Quoted passage:
# Building My First Hide Tomorrow



## saximus (Jul 19, 2011)

I've finally finished with all of my internship and working interstate stuff so I'm going to get stuck into making (attempting) my first hide. I've read quite a few threads (including my own sticky in this forum) so from that I'm going to put the steps I intend to follow below. If someone could comment on my steps and let me know where the probable issues will arise (or if I should be doing anything different) I'd be very appreciative.

1. Make mould/base out of aviary mesh for strength and stability
2. Coat mesh in expand foam (wearing gloves and careful not to get it on me)
3. Paint on a few coats of grout making the mixture thicker as I add each new coat
4. Sprinkle some sand on final coat for texture
5. Coat a few times with grout sealer or pondtite - will depend on people's recommendations and what I can find at Bunnings

Before someone mentions it these will be for snakes so I don't need to worry about claws - hence my use of grout instead of cement. 
Hopefully the mesh will provide enough strength to counteract the brittle nature of the expand foam. Other than that I'm hoping these are the correct steps.

Problems:
a) In the hide-building post, what will the mould or base be made from?
b) From the hide-building post, please return the passage that begins at the words "I've finally finished" and stops after "be very appreciative.".

Data section:
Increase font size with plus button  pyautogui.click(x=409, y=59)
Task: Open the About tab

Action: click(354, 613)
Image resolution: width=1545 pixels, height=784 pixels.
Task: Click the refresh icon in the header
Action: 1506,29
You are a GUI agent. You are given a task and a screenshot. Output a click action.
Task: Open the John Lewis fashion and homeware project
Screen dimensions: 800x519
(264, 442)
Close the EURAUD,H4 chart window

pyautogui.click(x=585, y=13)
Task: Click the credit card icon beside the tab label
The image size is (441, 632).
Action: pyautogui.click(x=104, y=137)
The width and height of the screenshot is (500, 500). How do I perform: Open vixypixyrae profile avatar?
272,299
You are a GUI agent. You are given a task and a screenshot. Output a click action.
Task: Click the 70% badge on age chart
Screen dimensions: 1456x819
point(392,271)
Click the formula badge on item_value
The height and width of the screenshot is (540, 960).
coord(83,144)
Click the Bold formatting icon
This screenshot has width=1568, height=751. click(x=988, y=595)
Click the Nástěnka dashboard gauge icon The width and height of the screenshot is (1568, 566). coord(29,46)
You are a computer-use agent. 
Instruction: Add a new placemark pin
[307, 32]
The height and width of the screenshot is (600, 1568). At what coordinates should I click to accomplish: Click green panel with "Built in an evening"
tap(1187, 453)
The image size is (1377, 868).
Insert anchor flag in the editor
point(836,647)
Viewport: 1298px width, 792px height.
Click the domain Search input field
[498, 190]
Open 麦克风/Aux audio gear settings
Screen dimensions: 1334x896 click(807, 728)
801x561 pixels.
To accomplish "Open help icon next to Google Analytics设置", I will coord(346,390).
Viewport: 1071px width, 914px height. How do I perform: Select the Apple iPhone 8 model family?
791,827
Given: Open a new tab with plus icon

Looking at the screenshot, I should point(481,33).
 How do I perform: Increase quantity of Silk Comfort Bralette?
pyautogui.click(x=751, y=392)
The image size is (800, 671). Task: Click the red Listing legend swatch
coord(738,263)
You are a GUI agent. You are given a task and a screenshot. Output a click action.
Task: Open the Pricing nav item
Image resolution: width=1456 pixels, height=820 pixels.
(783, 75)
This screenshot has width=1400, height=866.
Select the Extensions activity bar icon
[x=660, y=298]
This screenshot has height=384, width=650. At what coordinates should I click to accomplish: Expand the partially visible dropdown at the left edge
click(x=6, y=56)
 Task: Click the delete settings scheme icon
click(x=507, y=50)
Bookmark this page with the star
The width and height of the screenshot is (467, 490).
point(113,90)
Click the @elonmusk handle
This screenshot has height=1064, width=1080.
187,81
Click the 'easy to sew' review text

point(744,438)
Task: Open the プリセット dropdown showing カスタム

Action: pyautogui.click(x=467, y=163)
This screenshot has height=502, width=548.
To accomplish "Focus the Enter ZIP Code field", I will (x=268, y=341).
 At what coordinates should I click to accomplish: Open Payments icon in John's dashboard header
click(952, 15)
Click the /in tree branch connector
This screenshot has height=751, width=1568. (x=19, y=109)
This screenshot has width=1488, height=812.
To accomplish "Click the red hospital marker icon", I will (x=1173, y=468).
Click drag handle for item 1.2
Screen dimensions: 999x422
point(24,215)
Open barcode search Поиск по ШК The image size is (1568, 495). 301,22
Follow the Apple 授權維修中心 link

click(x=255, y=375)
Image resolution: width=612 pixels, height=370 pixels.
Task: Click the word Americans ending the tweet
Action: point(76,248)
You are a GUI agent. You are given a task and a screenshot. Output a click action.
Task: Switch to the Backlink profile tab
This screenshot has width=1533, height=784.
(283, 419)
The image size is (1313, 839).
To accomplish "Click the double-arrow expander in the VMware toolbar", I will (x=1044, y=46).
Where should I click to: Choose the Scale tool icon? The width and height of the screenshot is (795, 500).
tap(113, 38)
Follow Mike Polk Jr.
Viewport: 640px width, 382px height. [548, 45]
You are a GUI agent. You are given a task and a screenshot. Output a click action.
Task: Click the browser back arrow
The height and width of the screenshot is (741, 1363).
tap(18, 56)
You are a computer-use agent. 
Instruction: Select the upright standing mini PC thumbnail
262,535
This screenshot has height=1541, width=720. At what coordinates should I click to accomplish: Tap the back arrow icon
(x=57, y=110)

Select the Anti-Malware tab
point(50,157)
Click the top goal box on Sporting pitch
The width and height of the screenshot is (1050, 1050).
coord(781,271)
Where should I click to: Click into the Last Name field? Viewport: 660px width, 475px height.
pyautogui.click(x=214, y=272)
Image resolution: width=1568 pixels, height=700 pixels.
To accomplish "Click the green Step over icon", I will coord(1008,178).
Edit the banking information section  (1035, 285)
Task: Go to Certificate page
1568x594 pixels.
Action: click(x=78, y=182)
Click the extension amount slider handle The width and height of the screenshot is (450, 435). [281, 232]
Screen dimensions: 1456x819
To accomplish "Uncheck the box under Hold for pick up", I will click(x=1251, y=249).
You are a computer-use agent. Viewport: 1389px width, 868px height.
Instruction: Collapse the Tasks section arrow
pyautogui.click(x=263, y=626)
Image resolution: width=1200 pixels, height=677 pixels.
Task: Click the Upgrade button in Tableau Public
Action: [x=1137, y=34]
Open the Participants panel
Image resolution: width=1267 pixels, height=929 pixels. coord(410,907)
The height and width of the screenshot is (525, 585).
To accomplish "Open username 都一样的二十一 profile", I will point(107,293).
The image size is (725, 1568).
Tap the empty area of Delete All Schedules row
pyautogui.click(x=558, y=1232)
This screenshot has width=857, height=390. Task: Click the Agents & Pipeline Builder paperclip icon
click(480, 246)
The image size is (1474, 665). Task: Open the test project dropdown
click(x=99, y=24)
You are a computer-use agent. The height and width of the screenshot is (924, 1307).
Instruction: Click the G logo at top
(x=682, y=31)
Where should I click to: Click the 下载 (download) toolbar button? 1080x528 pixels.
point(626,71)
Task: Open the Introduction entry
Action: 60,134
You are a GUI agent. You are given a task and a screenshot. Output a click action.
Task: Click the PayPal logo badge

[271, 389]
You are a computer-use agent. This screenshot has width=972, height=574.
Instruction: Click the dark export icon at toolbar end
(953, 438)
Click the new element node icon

Task-by-task answers:
a) Aviary mesh, for strength and stability.

b)
I've finally finished with all of my internship and working interstate stuff so I'm going to get stuck into making (attempting) my first hide. I've read quite a few threads (including my own sticky in this forum) so from that I'm going to put the steps I intend to follow below. If someone could comment on my steps and let me know where the probable issues will arise (or if I should be doing anything different) I'd be very appreciative.